Provided information>
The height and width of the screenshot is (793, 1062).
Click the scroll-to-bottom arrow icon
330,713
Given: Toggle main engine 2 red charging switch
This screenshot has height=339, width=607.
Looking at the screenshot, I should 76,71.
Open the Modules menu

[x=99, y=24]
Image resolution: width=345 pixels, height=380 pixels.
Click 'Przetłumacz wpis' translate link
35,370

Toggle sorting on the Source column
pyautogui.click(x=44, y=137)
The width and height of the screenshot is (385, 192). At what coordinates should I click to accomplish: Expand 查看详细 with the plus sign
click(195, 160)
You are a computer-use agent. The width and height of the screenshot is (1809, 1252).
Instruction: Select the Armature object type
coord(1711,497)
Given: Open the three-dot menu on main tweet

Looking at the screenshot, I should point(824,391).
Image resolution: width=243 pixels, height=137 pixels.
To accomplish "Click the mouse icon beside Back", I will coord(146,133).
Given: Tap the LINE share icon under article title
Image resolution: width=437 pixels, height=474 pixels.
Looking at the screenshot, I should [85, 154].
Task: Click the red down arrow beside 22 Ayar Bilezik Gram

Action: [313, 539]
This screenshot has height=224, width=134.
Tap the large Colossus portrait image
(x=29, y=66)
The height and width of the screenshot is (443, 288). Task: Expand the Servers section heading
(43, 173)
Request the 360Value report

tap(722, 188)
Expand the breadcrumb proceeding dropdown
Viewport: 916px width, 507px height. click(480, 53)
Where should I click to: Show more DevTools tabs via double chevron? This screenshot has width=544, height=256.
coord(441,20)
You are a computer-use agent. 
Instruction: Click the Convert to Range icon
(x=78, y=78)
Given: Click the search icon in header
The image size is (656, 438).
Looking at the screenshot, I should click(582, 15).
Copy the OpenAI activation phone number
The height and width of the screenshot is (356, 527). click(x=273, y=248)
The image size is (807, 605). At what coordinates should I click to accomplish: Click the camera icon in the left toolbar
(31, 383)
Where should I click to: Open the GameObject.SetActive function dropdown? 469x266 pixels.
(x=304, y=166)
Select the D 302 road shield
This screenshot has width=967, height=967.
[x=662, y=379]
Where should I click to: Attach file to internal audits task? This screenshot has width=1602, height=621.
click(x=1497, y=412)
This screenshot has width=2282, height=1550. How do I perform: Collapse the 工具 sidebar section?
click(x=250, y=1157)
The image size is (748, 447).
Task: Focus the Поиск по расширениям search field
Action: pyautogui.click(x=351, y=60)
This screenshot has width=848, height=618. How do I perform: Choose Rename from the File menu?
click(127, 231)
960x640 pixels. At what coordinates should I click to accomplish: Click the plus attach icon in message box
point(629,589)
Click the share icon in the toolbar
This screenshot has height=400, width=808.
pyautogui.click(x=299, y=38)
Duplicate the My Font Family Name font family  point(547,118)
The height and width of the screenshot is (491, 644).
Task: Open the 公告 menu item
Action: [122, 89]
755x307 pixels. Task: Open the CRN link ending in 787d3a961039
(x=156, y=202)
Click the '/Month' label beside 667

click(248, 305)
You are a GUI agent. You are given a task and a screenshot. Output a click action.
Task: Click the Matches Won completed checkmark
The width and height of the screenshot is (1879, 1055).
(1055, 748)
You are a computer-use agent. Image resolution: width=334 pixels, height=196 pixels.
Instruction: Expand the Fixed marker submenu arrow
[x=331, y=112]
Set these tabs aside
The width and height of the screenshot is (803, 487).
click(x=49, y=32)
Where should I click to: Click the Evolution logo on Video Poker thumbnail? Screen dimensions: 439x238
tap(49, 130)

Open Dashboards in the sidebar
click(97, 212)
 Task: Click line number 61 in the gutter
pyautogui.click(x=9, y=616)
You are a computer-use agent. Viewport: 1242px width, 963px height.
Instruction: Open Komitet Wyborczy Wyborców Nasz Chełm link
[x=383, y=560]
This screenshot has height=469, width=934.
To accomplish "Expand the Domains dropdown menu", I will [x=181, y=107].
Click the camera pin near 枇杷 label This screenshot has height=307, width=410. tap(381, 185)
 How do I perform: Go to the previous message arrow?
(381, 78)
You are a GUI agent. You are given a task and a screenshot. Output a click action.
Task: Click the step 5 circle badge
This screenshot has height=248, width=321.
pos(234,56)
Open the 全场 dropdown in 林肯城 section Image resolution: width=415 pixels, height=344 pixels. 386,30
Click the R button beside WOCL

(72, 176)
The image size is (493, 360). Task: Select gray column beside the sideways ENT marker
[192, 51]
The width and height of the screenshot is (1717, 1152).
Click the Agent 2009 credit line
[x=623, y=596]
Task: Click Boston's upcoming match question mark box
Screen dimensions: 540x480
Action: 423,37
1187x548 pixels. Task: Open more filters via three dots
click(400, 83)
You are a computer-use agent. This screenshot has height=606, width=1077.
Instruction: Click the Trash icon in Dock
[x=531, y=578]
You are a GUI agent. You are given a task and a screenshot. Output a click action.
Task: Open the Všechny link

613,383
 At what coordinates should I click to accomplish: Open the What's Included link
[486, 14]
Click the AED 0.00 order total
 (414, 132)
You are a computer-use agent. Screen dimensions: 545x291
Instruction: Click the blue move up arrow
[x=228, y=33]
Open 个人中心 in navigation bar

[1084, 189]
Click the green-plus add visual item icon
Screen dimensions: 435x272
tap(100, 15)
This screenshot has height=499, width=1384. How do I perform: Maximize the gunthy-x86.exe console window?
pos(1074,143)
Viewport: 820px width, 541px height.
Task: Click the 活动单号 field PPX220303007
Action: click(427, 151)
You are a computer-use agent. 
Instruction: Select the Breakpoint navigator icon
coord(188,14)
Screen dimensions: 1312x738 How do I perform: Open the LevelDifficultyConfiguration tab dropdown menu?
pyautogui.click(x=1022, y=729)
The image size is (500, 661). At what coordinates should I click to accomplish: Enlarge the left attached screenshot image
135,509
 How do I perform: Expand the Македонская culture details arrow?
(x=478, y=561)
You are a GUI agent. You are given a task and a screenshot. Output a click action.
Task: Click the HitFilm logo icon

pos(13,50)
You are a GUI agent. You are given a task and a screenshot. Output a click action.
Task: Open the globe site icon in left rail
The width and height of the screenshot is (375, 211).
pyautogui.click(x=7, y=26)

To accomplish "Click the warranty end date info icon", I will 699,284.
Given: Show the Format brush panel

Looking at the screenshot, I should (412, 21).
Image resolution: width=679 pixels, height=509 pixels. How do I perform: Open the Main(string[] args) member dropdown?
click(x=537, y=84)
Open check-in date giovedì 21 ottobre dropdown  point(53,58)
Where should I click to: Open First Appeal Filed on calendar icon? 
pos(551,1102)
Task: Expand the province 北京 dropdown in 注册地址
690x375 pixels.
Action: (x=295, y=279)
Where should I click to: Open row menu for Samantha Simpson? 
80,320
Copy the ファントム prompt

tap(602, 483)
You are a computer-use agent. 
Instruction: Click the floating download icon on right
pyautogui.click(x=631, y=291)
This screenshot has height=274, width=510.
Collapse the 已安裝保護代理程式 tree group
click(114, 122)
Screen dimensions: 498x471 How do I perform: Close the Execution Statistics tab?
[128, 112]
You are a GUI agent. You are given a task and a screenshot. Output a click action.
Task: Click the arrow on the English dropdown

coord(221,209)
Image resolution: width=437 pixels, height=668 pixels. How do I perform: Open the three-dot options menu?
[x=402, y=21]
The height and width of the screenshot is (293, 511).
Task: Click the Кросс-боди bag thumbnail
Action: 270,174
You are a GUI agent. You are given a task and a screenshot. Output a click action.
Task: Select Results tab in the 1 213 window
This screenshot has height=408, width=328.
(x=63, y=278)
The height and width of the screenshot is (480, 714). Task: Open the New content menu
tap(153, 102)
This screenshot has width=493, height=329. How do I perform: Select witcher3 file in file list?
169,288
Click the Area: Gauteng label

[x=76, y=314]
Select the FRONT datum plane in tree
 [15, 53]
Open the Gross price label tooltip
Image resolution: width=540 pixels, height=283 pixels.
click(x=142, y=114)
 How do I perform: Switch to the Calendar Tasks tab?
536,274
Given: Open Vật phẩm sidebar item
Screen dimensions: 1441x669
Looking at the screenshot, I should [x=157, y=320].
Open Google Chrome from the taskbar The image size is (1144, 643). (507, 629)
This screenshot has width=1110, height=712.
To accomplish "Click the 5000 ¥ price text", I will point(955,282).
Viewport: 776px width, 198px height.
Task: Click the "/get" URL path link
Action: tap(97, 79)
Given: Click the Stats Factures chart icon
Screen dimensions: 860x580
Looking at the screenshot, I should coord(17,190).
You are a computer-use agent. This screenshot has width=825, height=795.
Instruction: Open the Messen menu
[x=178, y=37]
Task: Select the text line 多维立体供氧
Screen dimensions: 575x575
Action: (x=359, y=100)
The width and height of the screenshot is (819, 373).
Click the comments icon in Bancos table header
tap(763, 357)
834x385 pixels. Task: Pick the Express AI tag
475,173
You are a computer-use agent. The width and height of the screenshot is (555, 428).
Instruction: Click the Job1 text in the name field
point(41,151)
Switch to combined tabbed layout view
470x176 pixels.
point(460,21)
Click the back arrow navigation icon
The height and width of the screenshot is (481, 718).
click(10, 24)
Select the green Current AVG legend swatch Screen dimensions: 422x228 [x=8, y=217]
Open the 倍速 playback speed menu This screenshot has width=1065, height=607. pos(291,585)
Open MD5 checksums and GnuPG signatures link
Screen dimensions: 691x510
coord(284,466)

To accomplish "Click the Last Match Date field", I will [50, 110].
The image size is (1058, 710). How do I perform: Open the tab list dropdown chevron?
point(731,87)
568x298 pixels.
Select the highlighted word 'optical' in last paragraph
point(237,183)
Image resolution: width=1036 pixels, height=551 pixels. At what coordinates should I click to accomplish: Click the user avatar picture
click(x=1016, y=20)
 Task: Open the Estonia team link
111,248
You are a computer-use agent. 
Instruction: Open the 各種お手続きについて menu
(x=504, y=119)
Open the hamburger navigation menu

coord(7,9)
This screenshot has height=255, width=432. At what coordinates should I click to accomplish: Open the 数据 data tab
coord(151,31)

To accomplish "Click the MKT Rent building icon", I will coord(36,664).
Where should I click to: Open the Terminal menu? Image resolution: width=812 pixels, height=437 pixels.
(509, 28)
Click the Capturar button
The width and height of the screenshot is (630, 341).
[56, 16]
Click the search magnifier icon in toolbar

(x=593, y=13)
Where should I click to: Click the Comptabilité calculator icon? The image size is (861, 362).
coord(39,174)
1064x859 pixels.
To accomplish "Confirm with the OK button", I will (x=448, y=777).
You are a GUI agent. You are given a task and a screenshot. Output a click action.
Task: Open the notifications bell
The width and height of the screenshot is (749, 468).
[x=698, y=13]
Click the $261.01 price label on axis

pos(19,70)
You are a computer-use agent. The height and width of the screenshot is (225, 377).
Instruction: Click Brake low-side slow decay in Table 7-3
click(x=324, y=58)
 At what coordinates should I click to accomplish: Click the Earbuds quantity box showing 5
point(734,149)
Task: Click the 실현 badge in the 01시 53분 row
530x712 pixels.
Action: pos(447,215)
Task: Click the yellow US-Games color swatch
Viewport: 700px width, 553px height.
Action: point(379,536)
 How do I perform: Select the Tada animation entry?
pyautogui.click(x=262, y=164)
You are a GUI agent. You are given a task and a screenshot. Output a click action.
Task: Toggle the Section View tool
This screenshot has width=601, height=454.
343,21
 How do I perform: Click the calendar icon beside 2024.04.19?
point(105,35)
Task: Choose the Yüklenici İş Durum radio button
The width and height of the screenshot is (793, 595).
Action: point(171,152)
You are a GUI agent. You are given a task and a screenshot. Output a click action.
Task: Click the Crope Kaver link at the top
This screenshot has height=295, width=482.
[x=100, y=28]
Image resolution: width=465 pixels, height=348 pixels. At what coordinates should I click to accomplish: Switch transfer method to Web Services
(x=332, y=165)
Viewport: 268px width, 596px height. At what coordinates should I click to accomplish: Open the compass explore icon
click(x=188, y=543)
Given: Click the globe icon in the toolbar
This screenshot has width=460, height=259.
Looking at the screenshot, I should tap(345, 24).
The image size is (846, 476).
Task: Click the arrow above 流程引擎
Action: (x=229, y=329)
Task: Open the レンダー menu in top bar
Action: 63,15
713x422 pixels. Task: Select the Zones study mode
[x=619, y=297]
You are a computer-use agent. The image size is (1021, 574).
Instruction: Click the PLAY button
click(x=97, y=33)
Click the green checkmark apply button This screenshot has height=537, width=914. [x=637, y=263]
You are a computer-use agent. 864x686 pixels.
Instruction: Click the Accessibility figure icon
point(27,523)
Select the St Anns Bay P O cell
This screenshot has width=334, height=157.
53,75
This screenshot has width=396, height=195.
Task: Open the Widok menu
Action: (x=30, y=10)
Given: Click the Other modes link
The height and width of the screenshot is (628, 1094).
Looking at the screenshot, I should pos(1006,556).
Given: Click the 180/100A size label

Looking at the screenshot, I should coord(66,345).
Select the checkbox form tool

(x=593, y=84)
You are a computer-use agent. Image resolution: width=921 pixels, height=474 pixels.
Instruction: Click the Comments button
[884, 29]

Set task>
Rewrite the records from the first line down through the line that contains "The height and width of the screenshot is (356, 527).", substituting "Unfold" for "Expand" and leaving everything else unchanged.

Answer to this problem>
The height and width of the screenshot is (793, 1062).
Click the scroll-to-bottom arrow icon
330,713
Given: Toggle main engine 2 red charging switch
This screenshot has height=339, width=607.
Looking at the screenshot, I should 76,71.
Open the Modules menu

[x=99, y=24]
Image resolution: width=345 pixels, height=380 pixels.
Click 'Przetłumacz wpis' translate link
35,370

Toggle sorting on the Source column
pyautogui.click(x=44, y=137)
The width and height of the screenshot is (385, 192). At what coordinates should I click to accomplish: Unfold 查看详细 with the plus sign
click(195, 160)
You are a computer-use agent. The width and height of the screenshot is (1809, 1252).
Instruction: Select the Armature object type
coord(1711,497)
Given: Open the three-dot menu on main tweet

Looking at the screenshot, I should point(824,391).
Image resolution: width=243 pixels, height=137 pixels.
To accomplish "Click the mouse icon beside Back", I will coord(146,133).
Given: Tap the LINE share icon under article title
Image resolution: width=437 pixels, height=474 pixels.
Looking at the screenshot, I should [85, 154].
Task: Click the red down arrow beside 22 Ayar Bilezik Gram

Action: [313, 539]
This screenshot has height=224, width=134.
Tap the large Colossus portrait image
(x=29, y=66)
The height and width of the screenshot is (443, 288). Task: Unfold the Servers section heading
(43, 173)
Request the 360Value report

tap(722, 188)
Unfold the breadcrumb proceeding dropdown
Viewport: 916px width, 507px height. click(480, 53)
Where should I click to: Show more DevTools tabs via double chevron? This screenshot has width=544, height=256.
coord(441,20)
You are a computer-use agent. 
Instruction: Click the Convert to Range icon
(x=78, y=78)
Given: Click the search icon in header
The image size is (656, 438).
Looking at the screenshot, I should click(582, 15).
Copy the OpenAI activation phone number
The height and width of the screenshot is (356, 527). click(x=273, y=248)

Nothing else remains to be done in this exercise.